Il cammino artistico delineato in queste pagine si accosta a quella forma espressiva storicamente nota come generative art, che inverte il flusso di lavoro della produzione artistica tradizionale. L'artista della generative art non lavora concentrandosi su un progetto, sulla forma finale che la sua opera prenderà, ma concentrandosi sullo strumento (in questo caso il calcolatore) ed esaminando i risultati che emergono dalle sue decisioni tecniche e operative. A questo punto colui che ha costruito l'opera è costretto a una scelta estetica, ovvero tenere ciò che gli piace e rifiutare ciò che non gli piace, il che crea un interessante problema teoretico. D'altra parte è proprio questo obbligo di scelta che amplia il ruolo dell'artista, fondendo la valenza produttiva con quella (auto)critica.

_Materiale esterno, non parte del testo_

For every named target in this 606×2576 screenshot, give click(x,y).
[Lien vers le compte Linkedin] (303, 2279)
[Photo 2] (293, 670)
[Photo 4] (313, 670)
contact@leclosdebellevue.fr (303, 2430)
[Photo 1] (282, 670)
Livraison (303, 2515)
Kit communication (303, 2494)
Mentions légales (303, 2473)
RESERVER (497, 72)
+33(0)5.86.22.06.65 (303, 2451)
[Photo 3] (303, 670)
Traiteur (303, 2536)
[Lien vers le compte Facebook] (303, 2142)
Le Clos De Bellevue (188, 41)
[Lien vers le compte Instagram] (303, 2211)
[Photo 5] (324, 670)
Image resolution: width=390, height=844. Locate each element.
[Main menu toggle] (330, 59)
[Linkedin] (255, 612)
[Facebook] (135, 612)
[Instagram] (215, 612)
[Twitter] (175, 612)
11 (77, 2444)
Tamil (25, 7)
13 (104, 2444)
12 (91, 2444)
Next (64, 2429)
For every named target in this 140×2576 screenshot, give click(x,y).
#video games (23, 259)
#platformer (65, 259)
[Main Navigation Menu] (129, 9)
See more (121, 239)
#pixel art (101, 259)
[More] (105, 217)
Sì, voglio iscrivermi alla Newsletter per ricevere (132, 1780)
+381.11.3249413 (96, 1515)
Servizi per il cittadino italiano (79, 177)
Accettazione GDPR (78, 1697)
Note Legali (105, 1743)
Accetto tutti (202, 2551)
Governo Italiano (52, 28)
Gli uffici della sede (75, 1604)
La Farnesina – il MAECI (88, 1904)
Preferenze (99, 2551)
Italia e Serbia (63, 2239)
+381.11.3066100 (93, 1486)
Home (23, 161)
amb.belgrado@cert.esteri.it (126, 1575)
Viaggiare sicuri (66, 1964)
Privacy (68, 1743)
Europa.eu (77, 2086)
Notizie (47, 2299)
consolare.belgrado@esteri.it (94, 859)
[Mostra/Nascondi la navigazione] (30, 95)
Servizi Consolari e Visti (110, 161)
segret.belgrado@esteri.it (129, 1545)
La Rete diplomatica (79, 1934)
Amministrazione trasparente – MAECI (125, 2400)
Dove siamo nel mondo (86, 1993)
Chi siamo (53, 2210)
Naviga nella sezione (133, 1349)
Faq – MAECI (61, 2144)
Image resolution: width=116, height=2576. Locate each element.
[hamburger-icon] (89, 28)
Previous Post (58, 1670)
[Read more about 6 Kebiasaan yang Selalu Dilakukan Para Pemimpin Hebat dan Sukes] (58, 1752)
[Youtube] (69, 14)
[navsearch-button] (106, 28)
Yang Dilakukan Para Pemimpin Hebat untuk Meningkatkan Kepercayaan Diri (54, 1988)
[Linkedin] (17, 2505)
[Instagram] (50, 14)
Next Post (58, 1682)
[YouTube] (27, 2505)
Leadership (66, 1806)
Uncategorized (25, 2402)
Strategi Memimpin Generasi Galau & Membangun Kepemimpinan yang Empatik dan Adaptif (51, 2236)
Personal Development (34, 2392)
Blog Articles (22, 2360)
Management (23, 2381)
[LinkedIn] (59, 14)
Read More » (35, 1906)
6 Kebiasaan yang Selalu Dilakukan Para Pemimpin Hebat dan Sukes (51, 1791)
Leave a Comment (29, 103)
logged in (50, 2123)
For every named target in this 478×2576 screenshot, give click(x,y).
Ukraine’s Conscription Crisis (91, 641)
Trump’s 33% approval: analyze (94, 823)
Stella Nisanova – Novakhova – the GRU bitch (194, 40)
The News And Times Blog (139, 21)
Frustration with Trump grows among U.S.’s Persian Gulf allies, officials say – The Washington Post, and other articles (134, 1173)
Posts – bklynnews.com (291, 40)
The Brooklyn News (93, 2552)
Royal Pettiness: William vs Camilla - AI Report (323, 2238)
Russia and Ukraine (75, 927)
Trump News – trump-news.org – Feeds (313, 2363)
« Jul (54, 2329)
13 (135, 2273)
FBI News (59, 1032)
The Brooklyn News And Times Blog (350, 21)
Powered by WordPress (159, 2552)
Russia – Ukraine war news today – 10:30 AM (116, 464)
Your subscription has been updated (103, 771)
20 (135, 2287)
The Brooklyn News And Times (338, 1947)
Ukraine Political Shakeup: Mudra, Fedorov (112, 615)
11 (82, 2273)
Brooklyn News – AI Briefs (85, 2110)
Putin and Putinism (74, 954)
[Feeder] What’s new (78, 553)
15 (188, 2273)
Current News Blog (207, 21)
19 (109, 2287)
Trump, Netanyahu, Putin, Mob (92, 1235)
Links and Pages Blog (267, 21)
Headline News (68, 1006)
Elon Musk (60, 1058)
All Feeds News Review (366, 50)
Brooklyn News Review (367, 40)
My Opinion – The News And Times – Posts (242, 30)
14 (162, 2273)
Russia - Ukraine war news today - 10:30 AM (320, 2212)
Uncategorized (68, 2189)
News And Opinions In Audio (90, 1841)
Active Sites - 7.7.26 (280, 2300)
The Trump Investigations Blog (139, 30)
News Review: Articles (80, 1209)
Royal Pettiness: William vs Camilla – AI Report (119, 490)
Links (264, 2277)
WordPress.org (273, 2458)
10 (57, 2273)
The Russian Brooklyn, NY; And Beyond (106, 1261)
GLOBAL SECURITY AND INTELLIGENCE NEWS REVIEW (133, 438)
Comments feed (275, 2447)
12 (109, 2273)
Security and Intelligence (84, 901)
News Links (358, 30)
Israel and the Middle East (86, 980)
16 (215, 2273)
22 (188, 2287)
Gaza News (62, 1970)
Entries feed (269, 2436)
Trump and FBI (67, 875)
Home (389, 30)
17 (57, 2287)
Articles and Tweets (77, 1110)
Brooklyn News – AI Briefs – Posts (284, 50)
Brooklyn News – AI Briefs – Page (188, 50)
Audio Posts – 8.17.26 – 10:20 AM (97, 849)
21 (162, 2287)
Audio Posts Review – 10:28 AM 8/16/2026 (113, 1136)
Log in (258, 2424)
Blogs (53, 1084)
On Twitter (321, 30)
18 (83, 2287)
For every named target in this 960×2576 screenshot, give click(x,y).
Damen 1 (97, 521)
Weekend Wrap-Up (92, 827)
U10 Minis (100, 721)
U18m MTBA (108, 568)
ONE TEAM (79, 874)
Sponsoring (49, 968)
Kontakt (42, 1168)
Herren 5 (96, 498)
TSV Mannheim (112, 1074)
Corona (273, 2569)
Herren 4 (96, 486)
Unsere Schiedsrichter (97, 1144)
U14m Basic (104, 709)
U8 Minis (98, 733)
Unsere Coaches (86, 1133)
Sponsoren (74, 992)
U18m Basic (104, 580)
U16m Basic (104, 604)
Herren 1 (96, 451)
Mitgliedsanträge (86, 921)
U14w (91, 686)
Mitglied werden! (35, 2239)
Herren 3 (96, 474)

Da questa considerazione discende un corollario: ha senso dare un titolo a un'opera di arte generativa (e più in generale a un'opera astratta)? personalmente penso di no, ma i fruitori dell'opera reclamano sempre il titolo del quadro (forse per sapere come va appeso, qual è l'alto e quale il basso), non si distaccano, se non i più maturi, dal fatto che l'opera deve sempre e comunque rappresentare qualcosa, chiedono 'che cos'è?', a nulla serve provare a spiegargli che è solo sé stessa, e che questo è il suo valore intrinseco, che è una cosa che prima non c'era e adesso c'è. E allora io i titoli li metto (da sempre l'artista deve venire a patti col cliente), e li metto immaginando che cosa il fruitore potrebbe vedere in ciò che gli propongo (talvolta mi convinco che era proprio ciò che voleva rappresentare, magari senza averne piena coscienza).
 
Il periodo frattale

La nascita dei frattali è un evento relativamente recente nella storia della matematica, collegato alla cosiddetta Teoria del Caos, e rappresenta il tentativo più avanzato per dominare (e in certa misura prevedere) l'andamento di fenomeni 'turbolenti' che si presentano in ambienti anche molto diversi tra loro, dalla metereologia alla dinamica economica. L'idea di fondo è quella di cercare, nel caos, qualche sorta di regolarità non immediatamente percepibile, ad esempio perchè si presenta su scale diverse (autosimilitudine).

 
 
Mentre la geometria non frattale è una disciplina assolutamente astratta (punti, rette e piani non esistono nella realtà, sono solo rappresentazioni schematiche) la matematica dei frattali è in grado di rappresentare la realtà in tutti i suoi dettagli. Il profilo di una costa, le ramificazioni di un albero, la forma di una nuvola o di una montagna non possono essere descritte se non con molta approsimazione dalla geometria tradizionale, mentre vengono perfettamente definite da funzioni frattali; gran parte degli oggetti "naturali" ha una forma frattale.

Nella geometria tradizionale una curva è definita da una o più funzioni algebriche che ci dicono come si muove un punto nello spazio; ad esempio un punto che si muove mantenendosi equidistante da un punto fisso descrive una circonferenza. Invece una curva frattale è definita da un algoritmo ricorsivo, ovvero da un insieme di istruzioni che vengono applicate quante volte si vuole, descrivendo l'oggetto in modo sempre più dettagliato. Ciò è reso possibile anche dalla continua ed enorme crescita della capacità di calcolo degli elaboratori.